Spoken like someone without mathematical education. The greatest discoveries are ones outside our finite little toy of a cosmos - ones you could never see, or if you could, could not understand with your limited senses. For example, Galois theory is completely abstract and lets you work without working, and see without seeing.

The exact opposite is true, god believers are putting for positive claims, atheists are putting forth actual evidence that no one claiming divine beings has been able to put forth any evidence of their position.

You don't seem to grasp human beings fought over their imaginary beings for centuries and created all sorts of drama that had real world political implications, it's nice of you to theory craft from your comfortable chair in the 21st century but the reality is mistaken notions of reality has given birth to centuries of blood and suffering.

So no, your gobbledygook is not neutral, your not some higher reasoning being, you're clueless because I do research in this area and you can test whether words or ideas in language are valid because its a natural phenomenon.

You are welcome to prove your claims with a proof of impossibility or with evidence of absence. Otherwise, you will not be able to prove that something does not exist the way it has been proven there is no largest prime number.

Basically, you have a strong opinion with nothing substantive to support it. That is all. In effect, you do not know, rather, you believe. You have faith that God does not exist. Deists are no different.

https://en.m.wikipedia.org/wiki/Russell's_teapot

> the philosophic burden of proof lies upon a person making empirically unfalsifiable claims, rather than shifting the burden of disproof to others.

I think you’re doing the opposite and expecting a burden of disproof instead of a burden of proof.

A burden of disproof is unreasonable and frequently unattainable.

Not so much. I am not asking those that claim, "God does not exist," to disprove their claim. Regardless of whether the claim is negative or affirmative, the burden of proof is upon the claimant, which is not me.
We are not claiming gods don't exist. You're claiming they might, and were asking why would you say such a thing.

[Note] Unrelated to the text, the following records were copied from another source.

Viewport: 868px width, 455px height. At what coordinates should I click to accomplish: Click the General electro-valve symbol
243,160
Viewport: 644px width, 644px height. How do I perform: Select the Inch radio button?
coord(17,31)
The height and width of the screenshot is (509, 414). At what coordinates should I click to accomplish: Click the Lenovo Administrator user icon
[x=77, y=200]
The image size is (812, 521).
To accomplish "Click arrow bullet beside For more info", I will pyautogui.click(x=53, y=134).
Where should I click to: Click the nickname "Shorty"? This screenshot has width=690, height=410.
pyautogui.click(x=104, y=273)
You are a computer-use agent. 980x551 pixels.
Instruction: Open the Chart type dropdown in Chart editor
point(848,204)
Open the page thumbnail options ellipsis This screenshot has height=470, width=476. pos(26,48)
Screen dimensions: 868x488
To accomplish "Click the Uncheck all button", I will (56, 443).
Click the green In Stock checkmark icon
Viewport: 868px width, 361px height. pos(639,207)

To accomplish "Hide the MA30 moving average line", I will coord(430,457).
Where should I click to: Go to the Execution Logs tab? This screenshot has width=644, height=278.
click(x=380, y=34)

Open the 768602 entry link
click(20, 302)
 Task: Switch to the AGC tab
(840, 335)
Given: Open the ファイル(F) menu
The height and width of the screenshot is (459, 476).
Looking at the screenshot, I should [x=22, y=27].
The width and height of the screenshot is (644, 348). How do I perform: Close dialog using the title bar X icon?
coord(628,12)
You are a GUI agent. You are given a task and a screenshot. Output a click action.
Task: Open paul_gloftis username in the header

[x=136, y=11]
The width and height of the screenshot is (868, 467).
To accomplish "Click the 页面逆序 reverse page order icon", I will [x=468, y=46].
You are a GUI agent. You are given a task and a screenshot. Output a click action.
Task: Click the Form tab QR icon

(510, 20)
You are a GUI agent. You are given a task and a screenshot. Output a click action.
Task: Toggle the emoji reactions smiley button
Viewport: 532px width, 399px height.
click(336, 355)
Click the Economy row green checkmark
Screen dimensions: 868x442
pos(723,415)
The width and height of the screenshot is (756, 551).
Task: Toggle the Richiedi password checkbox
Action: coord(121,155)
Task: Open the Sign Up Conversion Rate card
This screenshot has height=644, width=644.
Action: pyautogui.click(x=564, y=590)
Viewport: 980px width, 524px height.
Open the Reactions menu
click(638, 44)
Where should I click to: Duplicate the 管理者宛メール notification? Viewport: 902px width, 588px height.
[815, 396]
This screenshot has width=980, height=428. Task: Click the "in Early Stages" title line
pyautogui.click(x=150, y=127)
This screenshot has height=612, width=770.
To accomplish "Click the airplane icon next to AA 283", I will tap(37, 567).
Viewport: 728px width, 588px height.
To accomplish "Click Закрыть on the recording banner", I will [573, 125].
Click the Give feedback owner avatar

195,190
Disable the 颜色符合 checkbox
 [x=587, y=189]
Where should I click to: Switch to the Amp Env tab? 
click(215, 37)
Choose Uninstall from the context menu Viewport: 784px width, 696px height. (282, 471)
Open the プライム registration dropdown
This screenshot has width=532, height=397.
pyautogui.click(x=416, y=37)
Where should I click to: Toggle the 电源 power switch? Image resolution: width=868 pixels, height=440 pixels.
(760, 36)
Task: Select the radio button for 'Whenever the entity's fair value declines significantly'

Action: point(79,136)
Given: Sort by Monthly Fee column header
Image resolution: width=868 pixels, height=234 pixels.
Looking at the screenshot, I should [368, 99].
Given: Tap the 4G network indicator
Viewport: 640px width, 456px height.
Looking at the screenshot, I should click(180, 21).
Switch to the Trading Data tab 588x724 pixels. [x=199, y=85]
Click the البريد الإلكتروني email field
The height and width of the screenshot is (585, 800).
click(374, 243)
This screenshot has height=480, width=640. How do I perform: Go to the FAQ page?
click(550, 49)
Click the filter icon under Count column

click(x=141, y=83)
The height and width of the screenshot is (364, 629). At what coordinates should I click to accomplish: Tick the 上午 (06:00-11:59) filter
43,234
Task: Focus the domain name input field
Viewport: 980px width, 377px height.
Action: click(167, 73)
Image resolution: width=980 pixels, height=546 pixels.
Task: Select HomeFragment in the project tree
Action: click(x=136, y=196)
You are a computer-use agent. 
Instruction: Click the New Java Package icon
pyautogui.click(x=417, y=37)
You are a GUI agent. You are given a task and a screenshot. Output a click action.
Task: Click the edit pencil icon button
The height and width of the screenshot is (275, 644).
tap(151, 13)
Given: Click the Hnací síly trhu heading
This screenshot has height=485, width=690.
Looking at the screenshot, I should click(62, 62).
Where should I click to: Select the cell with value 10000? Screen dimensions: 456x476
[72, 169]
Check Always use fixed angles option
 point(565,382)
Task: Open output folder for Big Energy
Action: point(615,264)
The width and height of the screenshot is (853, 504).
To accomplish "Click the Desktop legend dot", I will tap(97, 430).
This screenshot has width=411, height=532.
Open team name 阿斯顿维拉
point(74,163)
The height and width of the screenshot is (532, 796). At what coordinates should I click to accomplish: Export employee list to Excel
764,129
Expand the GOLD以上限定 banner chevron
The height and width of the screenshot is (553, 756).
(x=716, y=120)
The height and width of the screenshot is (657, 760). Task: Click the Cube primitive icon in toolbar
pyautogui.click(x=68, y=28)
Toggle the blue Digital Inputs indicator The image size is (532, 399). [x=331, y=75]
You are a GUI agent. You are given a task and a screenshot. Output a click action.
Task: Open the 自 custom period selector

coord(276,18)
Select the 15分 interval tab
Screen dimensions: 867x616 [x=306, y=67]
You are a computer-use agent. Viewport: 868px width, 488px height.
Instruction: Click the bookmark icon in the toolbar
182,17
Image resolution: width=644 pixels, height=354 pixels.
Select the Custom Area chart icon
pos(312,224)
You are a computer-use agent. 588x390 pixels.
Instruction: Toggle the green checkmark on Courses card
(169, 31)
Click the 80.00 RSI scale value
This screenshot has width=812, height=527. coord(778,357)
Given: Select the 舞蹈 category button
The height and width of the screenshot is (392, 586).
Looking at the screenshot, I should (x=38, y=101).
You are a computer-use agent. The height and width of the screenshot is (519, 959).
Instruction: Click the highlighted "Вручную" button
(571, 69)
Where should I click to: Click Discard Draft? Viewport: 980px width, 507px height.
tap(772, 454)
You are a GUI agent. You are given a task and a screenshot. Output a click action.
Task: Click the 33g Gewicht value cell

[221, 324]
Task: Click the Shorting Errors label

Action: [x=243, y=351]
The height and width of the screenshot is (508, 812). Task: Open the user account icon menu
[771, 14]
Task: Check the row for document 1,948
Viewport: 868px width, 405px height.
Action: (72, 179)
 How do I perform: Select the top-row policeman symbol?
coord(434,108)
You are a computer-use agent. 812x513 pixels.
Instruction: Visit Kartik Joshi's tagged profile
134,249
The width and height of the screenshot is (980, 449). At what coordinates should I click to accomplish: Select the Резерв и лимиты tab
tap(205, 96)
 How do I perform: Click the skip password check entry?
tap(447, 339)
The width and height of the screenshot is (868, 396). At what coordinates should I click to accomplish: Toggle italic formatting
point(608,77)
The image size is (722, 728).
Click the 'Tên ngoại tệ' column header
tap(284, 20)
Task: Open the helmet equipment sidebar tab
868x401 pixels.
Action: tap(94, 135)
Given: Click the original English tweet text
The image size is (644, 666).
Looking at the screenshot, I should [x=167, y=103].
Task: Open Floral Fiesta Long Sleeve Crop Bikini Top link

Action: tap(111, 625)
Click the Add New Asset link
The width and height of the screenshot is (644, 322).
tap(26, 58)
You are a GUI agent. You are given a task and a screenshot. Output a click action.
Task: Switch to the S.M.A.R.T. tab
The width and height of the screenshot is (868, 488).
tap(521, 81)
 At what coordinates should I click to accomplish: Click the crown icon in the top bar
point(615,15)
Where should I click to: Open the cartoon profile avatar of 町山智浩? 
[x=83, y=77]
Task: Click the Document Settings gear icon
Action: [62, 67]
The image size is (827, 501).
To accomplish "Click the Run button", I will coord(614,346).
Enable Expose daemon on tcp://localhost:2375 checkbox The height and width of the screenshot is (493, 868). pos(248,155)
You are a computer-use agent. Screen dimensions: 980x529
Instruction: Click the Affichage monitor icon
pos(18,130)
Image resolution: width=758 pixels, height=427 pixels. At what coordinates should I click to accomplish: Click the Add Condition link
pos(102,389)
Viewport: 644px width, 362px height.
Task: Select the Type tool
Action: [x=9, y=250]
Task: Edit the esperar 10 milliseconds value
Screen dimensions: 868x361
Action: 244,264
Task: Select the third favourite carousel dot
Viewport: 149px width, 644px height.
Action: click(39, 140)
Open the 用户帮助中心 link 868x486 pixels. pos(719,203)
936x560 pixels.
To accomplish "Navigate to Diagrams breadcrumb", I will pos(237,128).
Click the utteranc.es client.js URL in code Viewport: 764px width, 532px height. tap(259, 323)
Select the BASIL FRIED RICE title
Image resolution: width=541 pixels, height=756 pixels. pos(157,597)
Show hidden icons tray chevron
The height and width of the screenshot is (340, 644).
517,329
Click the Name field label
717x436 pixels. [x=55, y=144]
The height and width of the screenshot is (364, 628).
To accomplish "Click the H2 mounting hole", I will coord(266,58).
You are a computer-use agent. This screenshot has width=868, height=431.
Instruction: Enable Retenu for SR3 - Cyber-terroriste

If I said "It's possible there are teapots orbiting some distant planets", you would hopefully disregard the statement as being nonsense. It is possible, but so what? Putting the word "possible" before something doesn't by itself make it worth my time to think about.

> We are not claiming gods don't exist.

On the contrary, that is precisely the atheists' claim.

> You're claiming they might

I have made no such claim, making your assertion a straw man fallacy. My claim was only that among atheists, deists and agnostics, only agnostics have a compelling argument. IOW neither atheists' nor deists' arguments have logical nor epistemological merit, and the flaws in their arguments are identical: claiming unknowable knowledge.

This is not a court room or a debate. There is no such thing as 'burden of proof'. A hypothesis can be proven correct or false, and both parties are welcome to do so. This is how competitive science works, thankfully not being one-sided.